Prajwal Madhav, natif du sud de l’Inde, est arrivé à Vancouver à l’été 2019. Son amour de la langue de Molière lui a permis de s’intégrer à une vitesse record. Portrait d’un anglophone qui a fait le choix à priori peu banal de faire sa vie en français en Colombie-Britannique.
Né en 1984 à Bangalore, Mr. Madhav a pour langue maternelle le Kannada. Une fois scolarisé, il a appris les deux langues officielles du pays, l’hindi et l’anglais. Intéressé dès son plus jeune âge par les langues étrangères, il se découvre vers dix ans un amour du français, qui ne le quittera plus. « La France est un pays qui m’a toujours attiré et donc je découpais des publicités des écoles et des guides touristiques dans le journal. Je les gardais précieusement parce que je rêvais de visiter Paris et d’aller en France, » se souvient-il avec tendresse.

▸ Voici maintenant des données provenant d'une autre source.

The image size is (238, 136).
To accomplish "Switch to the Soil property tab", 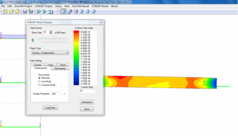I will [60, 68].
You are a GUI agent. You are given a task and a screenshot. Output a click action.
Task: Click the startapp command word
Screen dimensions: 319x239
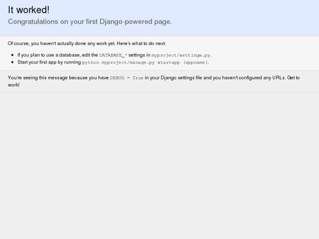(168, 62)
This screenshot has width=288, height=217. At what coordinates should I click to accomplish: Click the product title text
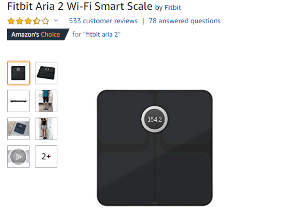click(x=80, y=6)
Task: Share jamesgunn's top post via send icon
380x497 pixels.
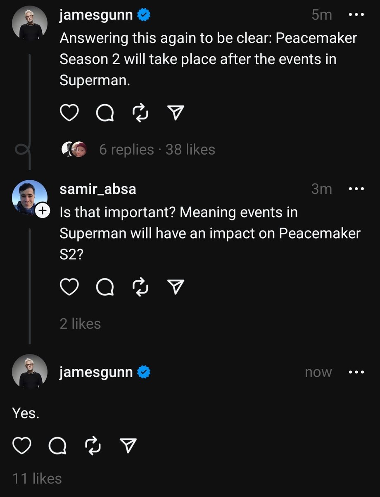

Les premiers séjours en France
Quelques années plus tard, Prajwal Madhav se rend à Nîmes pour poursuivre des études en tourisme dans une école internationale avec un cursus anglais. C’est grâce à ses camarades qu’il apprend les bases du français en leur demandant de lui parler exclusivement dans cette langue et de le corriger si nécessaire. Pendant ses vacances d’été, il s’installe chez une famille des Alpes, en immersion totale. L’expérience est tellement réussie, que lorsqu’il retourne à l’école pour son second semestre, il est dispensé de cours de français.
Après un stage à Paris pour valider sa maîtrise, il se retrouve dans l’incapacité de prolonger son visa et se voit contraint de rentrer en Inde. Afin de valider son niveau de français, il passe les examens de l’Alliance Française de Bangalore et rejoint les cours avancés. C’est après cette nouvelle réussite que l’Alliance lui propose de devenir enseignant, une carrière à laquelle il n’avait jamais pensé. Il retourne ensuite en France en tant qu’assistant d’anglais. Mais une fois encore, il doit repartir.
« La France, c’est un pays où je me sens chez moi, mais où je ne peux pas vivre pour des questions de visa, » explique-t-il.
L’arrivée au Canada
Après de nombreux voyages, Mr. Madhav décide d’immigrer au Canada en 2015, par le biais du Québec. Ses démarches coïncident malheureusement avec la mise en place du nouveau système de gestion en ligne des demandes d’immigration de la province. Après quelques ratés dus à une plateforme informatique pas suffisamment solide, il peut enfin soumettre son dossier.
En septembre 2018, ne voyant rien venir du côté québécois et inspiré par deux collègues de l’Alliance Française, il se décide à refaire une demande, cette fois par le biais de l’entrée express du gouvernement fédéral, un visa destiné aux immigrants qualifiés. Une bonne idée, puisqu’en 2019, le gouvernement québécois annule 18.000 dossiers d’immigration, dont certains datant de 2005. Son dossier est du lot. Il obtient par contre son entrée express au printemps 2019.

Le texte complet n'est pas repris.